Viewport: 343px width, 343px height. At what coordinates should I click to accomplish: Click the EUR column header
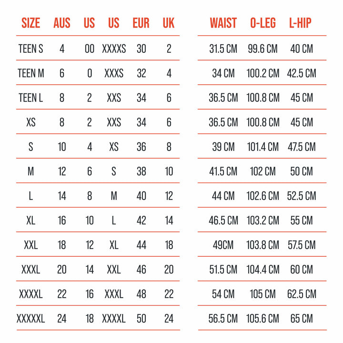click(141, 23)
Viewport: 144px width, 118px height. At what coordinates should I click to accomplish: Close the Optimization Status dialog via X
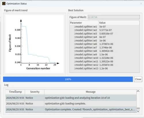(x=141, y=3)
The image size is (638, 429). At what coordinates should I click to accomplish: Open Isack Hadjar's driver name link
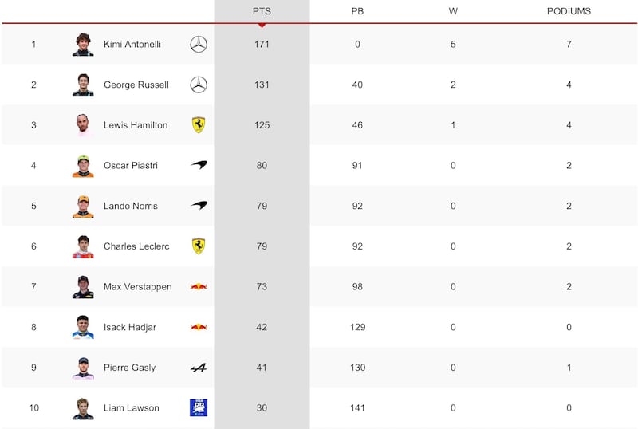(x=130, y=327)
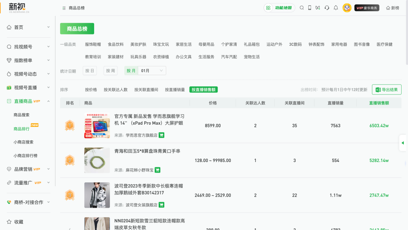The width and height of the screenshot is (408, 230).
Task: Click green shop cart icon next to 学而思官方旗舰店
Action: coord(162,135)
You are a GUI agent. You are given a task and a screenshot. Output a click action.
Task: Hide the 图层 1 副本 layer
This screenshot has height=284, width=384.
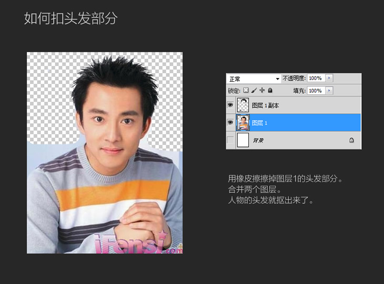point(230,105)
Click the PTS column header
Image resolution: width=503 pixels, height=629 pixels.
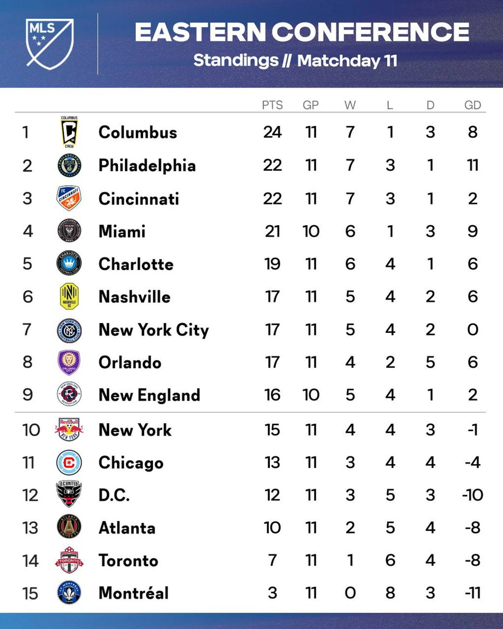(272, 105)
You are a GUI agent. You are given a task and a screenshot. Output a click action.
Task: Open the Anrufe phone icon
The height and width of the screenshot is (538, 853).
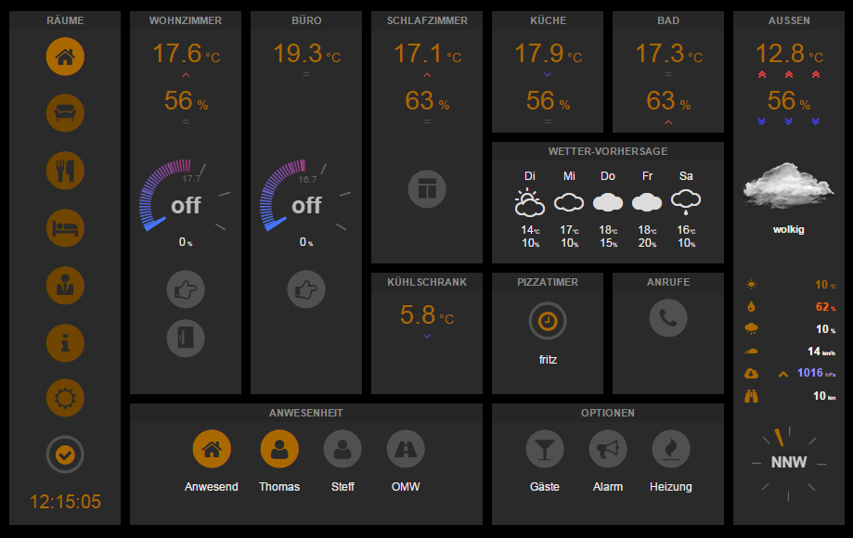coord(668,318)
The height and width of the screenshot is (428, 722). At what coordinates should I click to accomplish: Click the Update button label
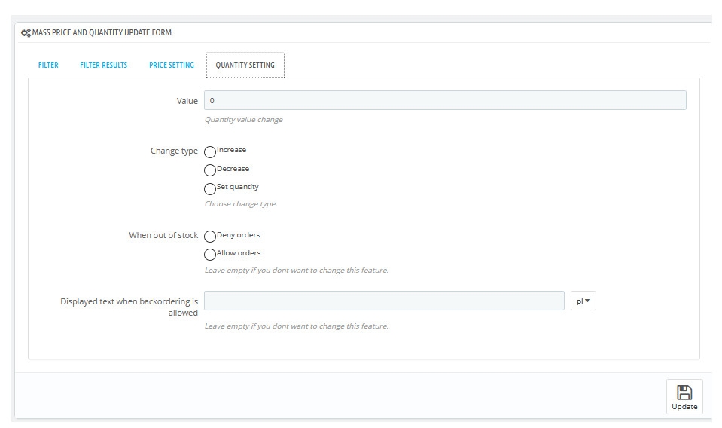(x=684, y=406)
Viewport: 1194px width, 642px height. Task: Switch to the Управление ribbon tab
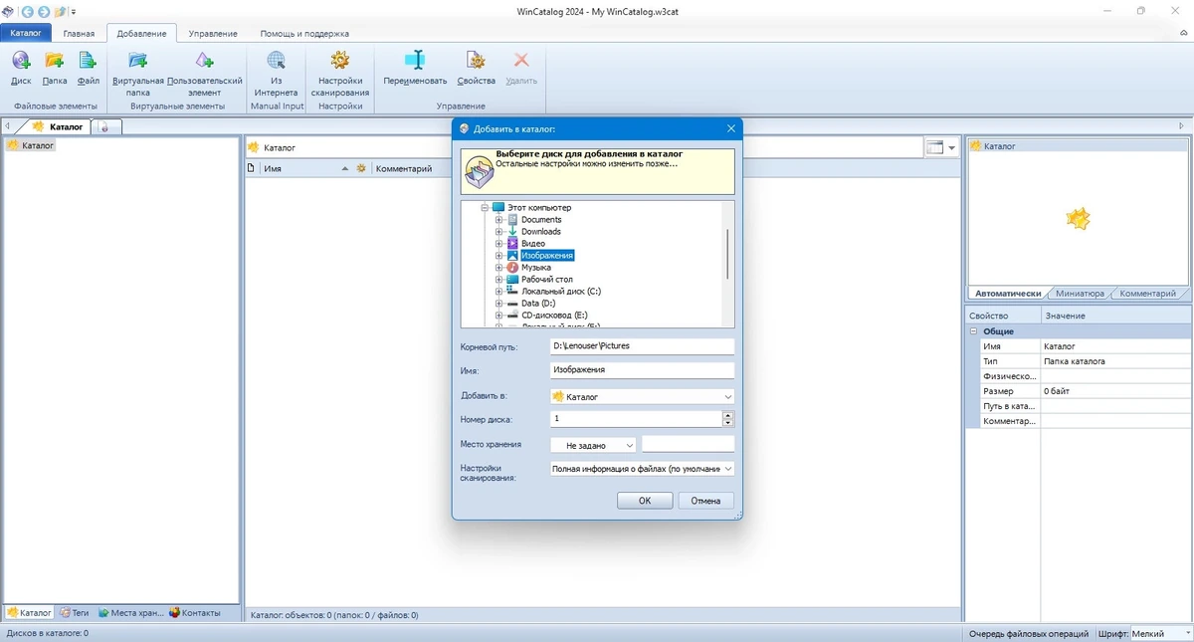coord(213,33)
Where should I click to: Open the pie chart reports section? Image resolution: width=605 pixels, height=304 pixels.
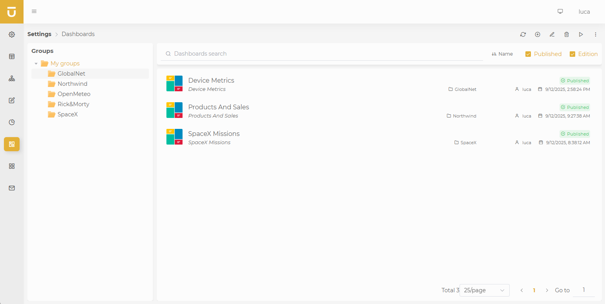point(11,122)
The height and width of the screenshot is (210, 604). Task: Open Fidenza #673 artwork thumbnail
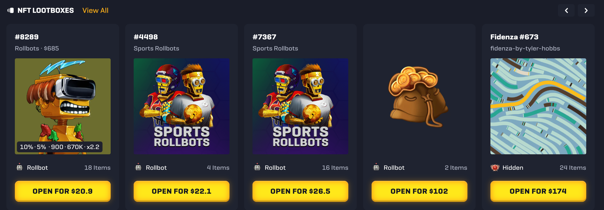538,106
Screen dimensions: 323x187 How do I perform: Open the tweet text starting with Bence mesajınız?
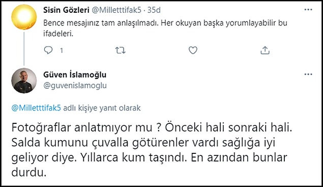click(165, 28)
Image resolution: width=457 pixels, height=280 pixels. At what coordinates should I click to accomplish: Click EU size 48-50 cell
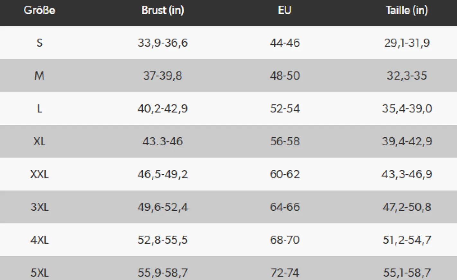pyautogui.click(x=285, y=76)
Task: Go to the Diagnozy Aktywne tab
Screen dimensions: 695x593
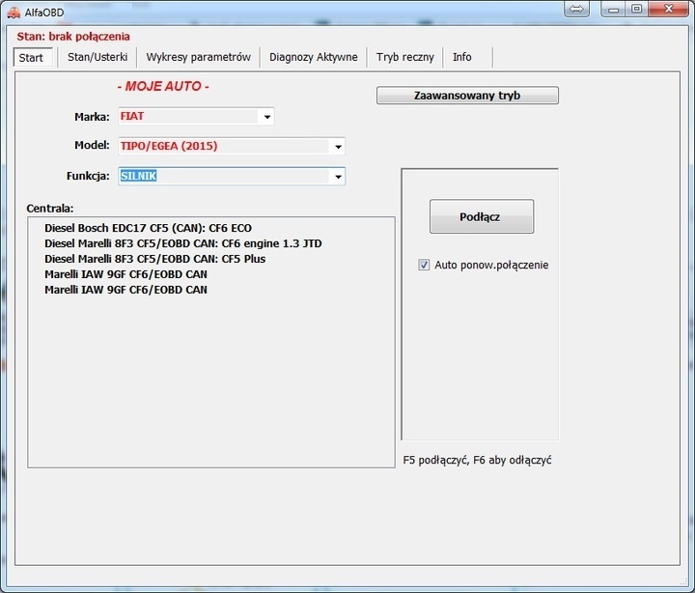Action: click(x=313, y=57)
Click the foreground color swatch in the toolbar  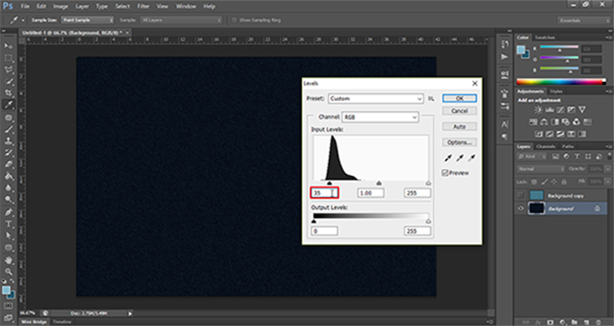click(6, 289)
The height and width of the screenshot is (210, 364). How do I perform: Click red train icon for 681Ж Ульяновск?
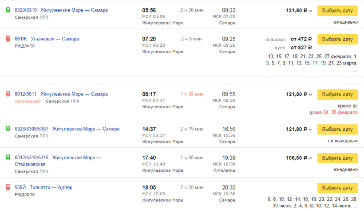click(8, 39)
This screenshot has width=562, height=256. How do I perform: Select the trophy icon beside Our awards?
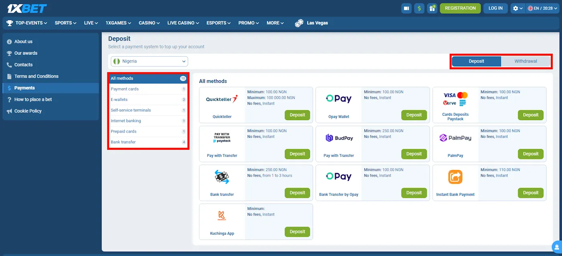[x=9, y=53]
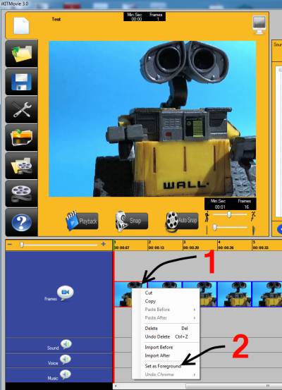Click the import pictures folder icon

point(22,138)
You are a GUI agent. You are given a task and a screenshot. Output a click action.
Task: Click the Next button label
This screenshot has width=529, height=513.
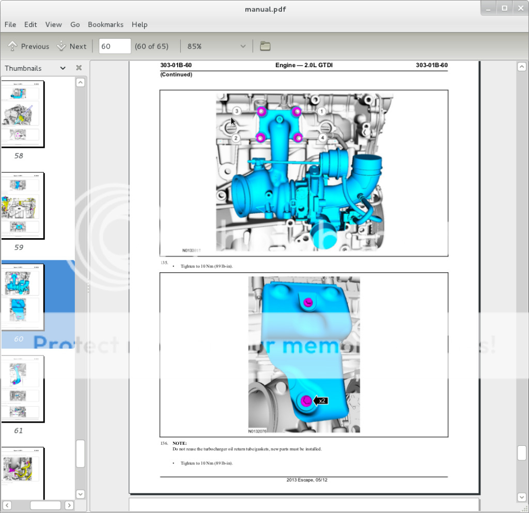click(78, 46)
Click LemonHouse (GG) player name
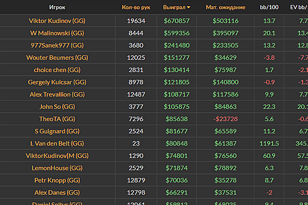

___

PROBLEM TO SOLVE » From the line with "This screenshot has width=562, height=256." down to the last line of the entries above, set down every line exactly, apart from the pictures.

THE COMPLETED TASK »
This screenshot has width=562, height=256. How do I perform: Select the trophy icon beside Our awards?
[x=9, y=53]
Click the import pictures folder icon

point(22,138)
You are a GUI agent. You are given a task and a screenshot. Output a click action.
Task: Click the Next button label
This screenshot has width=529, height=513.
click(78, 46)
Click LemonHouse (GG) player name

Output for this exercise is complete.